09 How to Use Strong Consistency Transactions and Flexible Transactions in Distributed Transactions

09 How to Use Strong Consistency Transactions and Flexible Transactions in Distributed Transactions #

Hello, welcome to Lesson 09. Today, we will introduce an important topic in distributed environments, distributed transactions. Before diving into the specifics of how to use ShardingSphere, let’s briefly introduce the basic concepts of distributed transactions.

How to Understand Distributed Transactions? #

In traditional relational databases, transactions are a standard component, and almost all mature relational databases provide native support for local transactions. Local transactions provide ACID transaction properties. Based on local transactions, to ensure data consistency, we first start a transaction, then perform data operations, and finally commit or roll back. Furthermore, with the help of integrated frameworks like Spring, developers only need to focus on the business logic that causes data changes.
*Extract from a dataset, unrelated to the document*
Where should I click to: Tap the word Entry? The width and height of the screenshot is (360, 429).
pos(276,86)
However, in a distributed environment, things become more complicated. Assuming there are multiple independent databases in the system, in order to ensure data consistency across these databases, we need to include them in the same transaction. Local transactions are not sufficient in this case, and we need to use distributed transactions.

The industry has some common mechanisms for implementing distributed transactions, such as the XA protocol that supports two-phase commit and flexible transactions represented by Saga. For different implementation mechanisms, there are also various vendors and development tools available. Because these development tools have significant differences in usage and implementation principles, developers have a strong demand for a unified solution that can abstract these differences. At the same time, we also hope that this solution can provide friendly system integration.

As a distributed database middleware, ShardingSphere must consider the implementation of distributed transactions. From the beginning, ShardingSphere has fully considered the demands of developers in its design. Let’s take a look.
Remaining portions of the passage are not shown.